What the task asks –
Give back every line of the material exactly, as it appears below.

___ Material shown ___

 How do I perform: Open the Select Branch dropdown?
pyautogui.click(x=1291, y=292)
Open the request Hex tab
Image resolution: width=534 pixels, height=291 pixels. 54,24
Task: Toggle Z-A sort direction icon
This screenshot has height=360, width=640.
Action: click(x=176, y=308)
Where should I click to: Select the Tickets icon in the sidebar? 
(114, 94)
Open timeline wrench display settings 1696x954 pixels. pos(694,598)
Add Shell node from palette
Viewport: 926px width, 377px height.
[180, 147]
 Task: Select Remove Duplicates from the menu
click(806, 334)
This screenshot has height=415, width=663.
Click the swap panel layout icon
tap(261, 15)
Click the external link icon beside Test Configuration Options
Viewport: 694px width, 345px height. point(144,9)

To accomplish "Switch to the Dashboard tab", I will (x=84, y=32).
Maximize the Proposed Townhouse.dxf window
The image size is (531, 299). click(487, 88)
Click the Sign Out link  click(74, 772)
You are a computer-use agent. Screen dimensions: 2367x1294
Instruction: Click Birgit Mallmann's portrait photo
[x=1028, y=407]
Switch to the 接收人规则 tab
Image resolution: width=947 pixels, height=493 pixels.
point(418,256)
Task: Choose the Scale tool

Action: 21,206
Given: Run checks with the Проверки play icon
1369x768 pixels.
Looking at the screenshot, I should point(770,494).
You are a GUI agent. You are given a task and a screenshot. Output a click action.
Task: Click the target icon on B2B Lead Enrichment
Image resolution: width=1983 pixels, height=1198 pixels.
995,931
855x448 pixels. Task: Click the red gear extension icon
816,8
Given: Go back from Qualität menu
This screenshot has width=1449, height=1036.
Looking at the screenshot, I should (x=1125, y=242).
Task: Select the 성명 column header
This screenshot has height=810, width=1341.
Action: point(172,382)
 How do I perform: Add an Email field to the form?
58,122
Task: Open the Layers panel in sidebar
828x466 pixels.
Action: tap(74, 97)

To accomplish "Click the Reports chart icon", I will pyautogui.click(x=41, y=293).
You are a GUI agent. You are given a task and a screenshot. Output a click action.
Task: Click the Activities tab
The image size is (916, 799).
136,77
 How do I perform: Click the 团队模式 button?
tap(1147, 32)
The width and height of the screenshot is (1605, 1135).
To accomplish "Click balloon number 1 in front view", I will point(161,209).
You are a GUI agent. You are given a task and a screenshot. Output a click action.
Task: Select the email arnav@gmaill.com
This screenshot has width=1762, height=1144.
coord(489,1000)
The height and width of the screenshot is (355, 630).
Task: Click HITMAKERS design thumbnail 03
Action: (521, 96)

___

Written solution –
 How do I perform: Open the Select Branch dropdown?
pyautogui.click(x=1291, y=292)
Open the request Hex tab
Image resolution: width=534 pixels, height=291 pixels. 54,24
Task: Toggle Z-A sort direction icon
This screenshot has height=360, width=640.
Action: click(x=176, y=308)
Where should I click to: Select the Tickets icon in the sidebar? 
(114, 94)
Open timeline wrench display settings 1696x954 pixels. pos(694,598)
Add Shell node from palette
Viewport: 926px width, 377px height.
[180, 147]
 Task: Select Remove Duplicates from the menu
click(806, 334)
This screenshot has height=415, width=663.
Click the swap panel layout icon
tap(261, 15)
Click the external link icon beside Test Configuration Options
Viewport: 694px width, 345px height. point(144,9)

To accomplish "Switch to the Dashboard tab", I will (x=84, y=32).
Maximize the Proposed Townhouse.dxf window
The image size is (531, 299). click(487, 88)
Click the Sign Out link  click(74, 772)
You are a computer-use agent. Screen dimensions: 2367x1294
Instruction: Click Birgit Mallmann's portrait photo
[x=1028, y=407]
Switch to the 接收人规则 tab
Image resolution: width=947 pixels, height=493 pixels.
point(418,256)
Task: Choose the Scale tool

Action: 21,206
Given: Run checks with the Проверки play icon
1369x768 pixels.
Looking at the screenshot, I should point(770,494).
You are a GUI agent. You are given a task and a screenshot. Output a click action.
Task: Click the target icon on B2B Lead Enrichment
Image resolution: width=1983 pixels, height=1198 pixels.
995,931
855x448 pixels. Task: Click the red gear extension icon
816,8
Given: Go back from Qualität menu
This screenshot has width=1449, height=1036.
Looking at the screenshot, I should (x=1125, y=242).
Task: Select the 성명 column header
This screenshot has height=810, width=1341.
Action: point(172,382)
 How do I perform: Add an Email field to the form?
58,122
Task: Open the Layers panel in sidebar
828x466 pixels.
Action: tap(74, 97)

To accomplish "Click the Reports chart icon", I will pyautogui.click(x=41, y=293).
You are a GUI agent. You are given a task and a screenshot. Output a click action.
Task: Click the Activities tab
The image size is (916, 799).
136,77
 How do I perform: Click the 团队模式 button?
tap(1147, 32)
The width and height of the screenshot is (1605, 1135).
To accomplish "Click balloon number 1 in front view", I will point(161,209).
You are a GUI agent. You are given a task and a screenshot. Output a click action.
Task: Select the email arnav@gmaill.com
This screenshot has width=1762, height=1144.
coord(489,1000)
The height and width of the screenshot is (355, 630).
Task: Click HITMAKERS design thumbnail 03
Action: (521, 96)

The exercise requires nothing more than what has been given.